We see these questions a lot in glossy questionnaires in monthly magazines on wellness and creativity. It’s often phrased in an intimate kind of way, illustrated with flowers in artisan baskets, colourful crayons, splashes of paint and cups of herbal tea floating in the margins … Very well so. BUT how seriously do we really contemplate these questions? Let’s be honest, we mostly glance through them and turn the page…

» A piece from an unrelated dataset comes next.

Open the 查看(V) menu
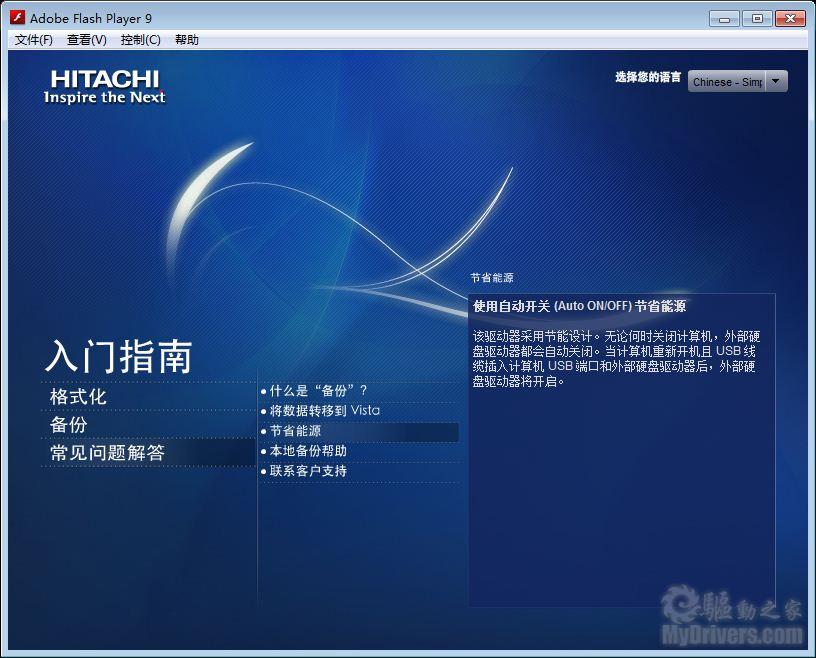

Still, these are some of the most important questions you should ask yourself frequently to understand your own personal artistic needs and the mechanisms that influence YOUR creativity. As worn out as the word creativity might be, it is still one of our most important assets as artists, writers or crafters (you could add work discipline as well but let’s save that for another time).
More rarely discussed in articles like this is that not only beautiful and pleasant things stir our consciousness into creative outlets. The conceptual artist, writer and photographer Sophie Calle once said: “The happy moments, I live them, the unhappy ones I exploit.” By taking a difficult moment and transforming it into a piece of art, you magically turn something painful into something beautiful (or not, depending on your type of work and your incentives – but nevertheless of lasting value), a creative expression from a unique source: YOU.
Remember, we need the whole palette to make a picture, the dark hues as well as the bright ones…
But let’s return to the flower baskets and teacups for a moment and only think about the pleasant little things that usually sparkle your inner artist and that fill you with an enhanced awareness of the beauty around you… Those are the moments you should look for to refill your creative well. Maybe you are familiar with Carl Jung, a Swiss psychiatrist and a disciple of Freud, later to develop his own theories about the unconscious. He once said: “The creation of something new is not accomplished by the intellect but by the play instinct acting from inner necessity. The creative mind plays with the objects it loves.” I believe in that. Creativity as a play with objects that we love. We are permitted to create, not just out of intellectual reflection, but playfully with objects that makes us happy. So play without feeling guilty of not doing something that might seem more “serious” with your time! Jung says we play from inner necessity. Strong words. That means that it’s a human NEED to play, create if you will, and if we do not allow this instinct to take place, we suppress a part of our very nature! So what do YOU love? What makes you want to play? Above a few things that make my inner artist inspired to play!